:: EXERCISE MATERIALS

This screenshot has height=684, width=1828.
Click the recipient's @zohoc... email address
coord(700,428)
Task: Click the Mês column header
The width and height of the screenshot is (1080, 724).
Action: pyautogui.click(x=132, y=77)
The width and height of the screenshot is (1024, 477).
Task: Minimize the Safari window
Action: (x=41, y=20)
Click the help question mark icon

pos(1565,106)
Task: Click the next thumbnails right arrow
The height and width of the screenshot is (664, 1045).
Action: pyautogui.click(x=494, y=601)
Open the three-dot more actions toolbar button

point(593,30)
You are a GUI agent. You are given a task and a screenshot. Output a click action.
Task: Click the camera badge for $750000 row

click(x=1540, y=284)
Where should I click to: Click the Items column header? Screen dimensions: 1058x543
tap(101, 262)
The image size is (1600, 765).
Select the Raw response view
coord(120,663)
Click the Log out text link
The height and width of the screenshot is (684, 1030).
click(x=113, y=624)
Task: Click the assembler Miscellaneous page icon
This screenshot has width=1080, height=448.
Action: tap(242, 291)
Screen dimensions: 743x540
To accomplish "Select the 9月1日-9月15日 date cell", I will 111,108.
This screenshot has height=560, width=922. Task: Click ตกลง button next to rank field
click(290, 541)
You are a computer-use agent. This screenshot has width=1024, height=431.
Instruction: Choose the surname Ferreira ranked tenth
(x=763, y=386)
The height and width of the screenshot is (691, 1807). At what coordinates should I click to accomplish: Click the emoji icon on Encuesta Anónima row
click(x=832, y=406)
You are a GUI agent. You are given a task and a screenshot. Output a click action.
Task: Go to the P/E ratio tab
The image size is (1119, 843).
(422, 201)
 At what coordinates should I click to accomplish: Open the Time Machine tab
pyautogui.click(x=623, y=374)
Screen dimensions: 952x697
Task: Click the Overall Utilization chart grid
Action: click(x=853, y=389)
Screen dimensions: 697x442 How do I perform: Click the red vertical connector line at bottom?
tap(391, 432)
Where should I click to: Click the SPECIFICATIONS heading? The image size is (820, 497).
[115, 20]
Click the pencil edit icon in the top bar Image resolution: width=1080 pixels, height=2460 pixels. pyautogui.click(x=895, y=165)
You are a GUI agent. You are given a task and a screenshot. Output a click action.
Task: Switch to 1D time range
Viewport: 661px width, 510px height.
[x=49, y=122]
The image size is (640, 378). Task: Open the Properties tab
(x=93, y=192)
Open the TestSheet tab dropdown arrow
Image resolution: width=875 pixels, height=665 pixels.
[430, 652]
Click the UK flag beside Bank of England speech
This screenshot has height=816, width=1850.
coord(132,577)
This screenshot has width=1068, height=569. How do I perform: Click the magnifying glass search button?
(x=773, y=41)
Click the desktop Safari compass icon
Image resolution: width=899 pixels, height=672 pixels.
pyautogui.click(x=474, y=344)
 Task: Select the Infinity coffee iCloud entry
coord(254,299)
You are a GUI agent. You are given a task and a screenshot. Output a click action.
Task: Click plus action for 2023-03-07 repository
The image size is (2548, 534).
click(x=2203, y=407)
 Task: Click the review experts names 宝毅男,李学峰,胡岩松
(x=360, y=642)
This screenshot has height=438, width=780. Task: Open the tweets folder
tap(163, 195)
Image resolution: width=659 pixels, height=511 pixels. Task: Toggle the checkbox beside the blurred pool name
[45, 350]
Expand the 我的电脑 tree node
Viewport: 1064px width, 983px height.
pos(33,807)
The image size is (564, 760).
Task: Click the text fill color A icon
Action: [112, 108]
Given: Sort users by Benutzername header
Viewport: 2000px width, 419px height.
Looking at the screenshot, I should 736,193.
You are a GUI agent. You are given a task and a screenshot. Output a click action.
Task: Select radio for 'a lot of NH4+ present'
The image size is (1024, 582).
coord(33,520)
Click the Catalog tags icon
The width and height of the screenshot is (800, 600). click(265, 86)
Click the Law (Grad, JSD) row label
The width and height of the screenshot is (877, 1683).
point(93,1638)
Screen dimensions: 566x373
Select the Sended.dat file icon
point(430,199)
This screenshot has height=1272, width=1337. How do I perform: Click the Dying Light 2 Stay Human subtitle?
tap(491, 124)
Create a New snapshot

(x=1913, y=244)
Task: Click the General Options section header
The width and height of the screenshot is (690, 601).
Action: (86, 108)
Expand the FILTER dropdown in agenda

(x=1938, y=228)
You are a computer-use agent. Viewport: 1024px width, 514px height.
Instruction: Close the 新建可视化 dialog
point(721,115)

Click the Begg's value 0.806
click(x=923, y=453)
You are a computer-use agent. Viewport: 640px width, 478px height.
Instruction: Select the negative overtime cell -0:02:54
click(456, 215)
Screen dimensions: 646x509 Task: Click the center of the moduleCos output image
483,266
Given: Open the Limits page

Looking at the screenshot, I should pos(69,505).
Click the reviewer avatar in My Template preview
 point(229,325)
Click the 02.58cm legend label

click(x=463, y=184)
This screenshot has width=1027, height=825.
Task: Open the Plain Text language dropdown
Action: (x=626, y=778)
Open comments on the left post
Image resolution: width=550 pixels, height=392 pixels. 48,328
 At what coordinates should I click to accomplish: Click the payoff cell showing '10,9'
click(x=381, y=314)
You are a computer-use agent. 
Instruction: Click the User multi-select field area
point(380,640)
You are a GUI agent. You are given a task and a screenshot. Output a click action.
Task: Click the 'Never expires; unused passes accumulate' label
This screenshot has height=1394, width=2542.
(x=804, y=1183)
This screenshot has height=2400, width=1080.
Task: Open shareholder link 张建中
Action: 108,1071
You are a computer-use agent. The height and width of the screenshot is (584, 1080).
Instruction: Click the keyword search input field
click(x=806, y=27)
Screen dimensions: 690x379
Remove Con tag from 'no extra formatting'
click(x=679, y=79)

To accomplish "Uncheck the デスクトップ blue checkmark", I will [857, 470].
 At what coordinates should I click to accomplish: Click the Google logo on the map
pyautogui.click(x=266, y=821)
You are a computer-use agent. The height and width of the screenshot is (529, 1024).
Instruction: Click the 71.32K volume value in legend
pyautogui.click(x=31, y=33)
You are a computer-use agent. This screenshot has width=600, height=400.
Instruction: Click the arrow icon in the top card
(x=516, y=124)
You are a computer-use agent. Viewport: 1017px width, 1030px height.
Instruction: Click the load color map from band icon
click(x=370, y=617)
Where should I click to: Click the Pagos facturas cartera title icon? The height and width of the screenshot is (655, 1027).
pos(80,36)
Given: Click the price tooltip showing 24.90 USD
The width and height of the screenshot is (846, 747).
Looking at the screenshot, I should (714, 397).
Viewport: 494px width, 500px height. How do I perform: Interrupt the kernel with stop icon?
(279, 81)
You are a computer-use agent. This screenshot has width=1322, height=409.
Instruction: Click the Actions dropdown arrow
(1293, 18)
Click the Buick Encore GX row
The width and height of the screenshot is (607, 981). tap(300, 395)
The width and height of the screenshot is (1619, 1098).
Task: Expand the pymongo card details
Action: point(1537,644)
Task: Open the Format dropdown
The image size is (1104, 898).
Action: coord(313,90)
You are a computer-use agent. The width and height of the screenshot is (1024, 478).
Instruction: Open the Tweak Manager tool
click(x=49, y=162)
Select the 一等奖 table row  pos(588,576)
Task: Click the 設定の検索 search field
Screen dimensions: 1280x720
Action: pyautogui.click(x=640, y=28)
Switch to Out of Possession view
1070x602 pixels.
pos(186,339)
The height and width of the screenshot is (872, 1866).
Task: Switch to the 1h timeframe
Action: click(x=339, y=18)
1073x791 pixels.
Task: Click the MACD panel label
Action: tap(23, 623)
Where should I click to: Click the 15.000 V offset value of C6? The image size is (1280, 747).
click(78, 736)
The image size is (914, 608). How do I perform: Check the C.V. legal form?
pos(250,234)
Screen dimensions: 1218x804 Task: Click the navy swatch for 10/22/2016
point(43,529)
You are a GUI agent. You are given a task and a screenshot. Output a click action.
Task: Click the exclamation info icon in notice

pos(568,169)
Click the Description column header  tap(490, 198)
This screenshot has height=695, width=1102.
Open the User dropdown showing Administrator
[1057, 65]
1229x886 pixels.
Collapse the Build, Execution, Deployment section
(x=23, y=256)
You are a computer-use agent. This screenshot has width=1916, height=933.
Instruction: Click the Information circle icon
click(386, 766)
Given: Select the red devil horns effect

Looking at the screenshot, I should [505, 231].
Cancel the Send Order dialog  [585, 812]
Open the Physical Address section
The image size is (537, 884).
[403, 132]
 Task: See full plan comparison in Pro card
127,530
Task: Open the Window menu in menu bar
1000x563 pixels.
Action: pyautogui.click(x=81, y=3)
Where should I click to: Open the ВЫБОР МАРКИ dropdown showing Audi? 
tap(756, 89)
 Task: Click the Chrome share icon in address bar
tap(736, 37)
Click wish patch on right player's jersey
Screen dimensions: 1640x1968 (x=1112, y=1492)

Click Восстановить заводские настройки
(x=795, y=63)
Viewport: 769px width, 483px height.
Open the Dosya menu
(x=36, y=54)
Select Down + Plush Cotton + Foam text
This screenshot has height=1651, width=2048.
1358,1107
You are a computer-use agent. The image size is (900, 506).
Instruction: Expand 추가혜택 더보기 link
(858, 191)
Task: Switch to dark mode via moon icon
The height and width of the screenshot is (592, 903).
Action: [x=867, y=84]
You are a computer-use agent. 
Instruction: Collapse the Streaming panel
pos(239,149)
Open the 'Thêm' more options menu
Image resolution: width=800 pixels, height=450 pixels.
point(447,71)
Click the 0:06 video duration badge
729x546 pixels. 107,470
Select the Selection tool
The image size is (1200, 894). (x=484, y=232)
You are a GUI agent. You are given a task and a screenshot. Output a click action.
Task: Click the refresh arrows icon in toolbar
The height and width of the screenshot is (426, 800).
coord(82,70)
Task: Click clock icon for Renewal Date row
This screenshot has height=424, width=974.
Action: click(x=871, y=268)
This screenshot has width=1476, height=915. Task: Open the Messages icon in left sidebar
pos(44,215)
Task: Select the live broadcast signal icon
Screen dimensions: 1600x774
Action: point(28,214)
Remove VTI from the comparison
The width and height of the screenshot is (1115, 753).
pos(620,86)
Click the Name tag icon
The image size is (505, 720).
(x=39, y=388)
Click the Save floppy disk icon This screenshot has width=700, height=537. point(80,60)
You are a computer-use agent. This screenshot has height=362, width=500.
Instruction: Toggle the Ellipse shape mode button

::::

EXERCISE REQUIREMENTS:
Lines from the one containing "Instruction: Collapse the Streaming panel" to the end of the data are to be printed exactly, including the first and last.

WRITTEN SOLUTION:
Instruction: Collapse the Streaming panel
pos(239,149)
Open the 'Thêm' more options menu
Image resolution: width=800 pixels, height=450 pixels.
point(447,71)
Click the 0:06 video duration badge
729x546 pixels. 107,470
Select the Selection tool
The image size is (1200, 894). (x=484, y=232)
You are a GUI agent. You are given a task and a screenshot. Output a click action.
Task: Click the refresh arrows icon in toolbar
The height and width of the screenshot is (426, 800).
coord(82,70)
Task: Click clock icon for Renewal Date row
This screenshot has height=424, width=974.
Action: click(x=871, y=268)
This screenshot has width=1476, height=915. Task: Open the Messages icon in left sidebar
pos(44,215)
Task: Select the live broadcast signal icon
Screen dimensions: 1600x774
Action: point(28,214)
Remove VTI from the comparison
The width and height of the screenshot is (1115, 753).
pos(620,86)
Click the Name tag icon
The image size is (505, 720).
(x=39, y=388)
Click the Save floppy disk icon This screenshot has width=700, height=537. point(80,60)
You are a computer-use agent. This screenshot has height=362, width=500.
Instruction: Toggle the Ellipse shape mode button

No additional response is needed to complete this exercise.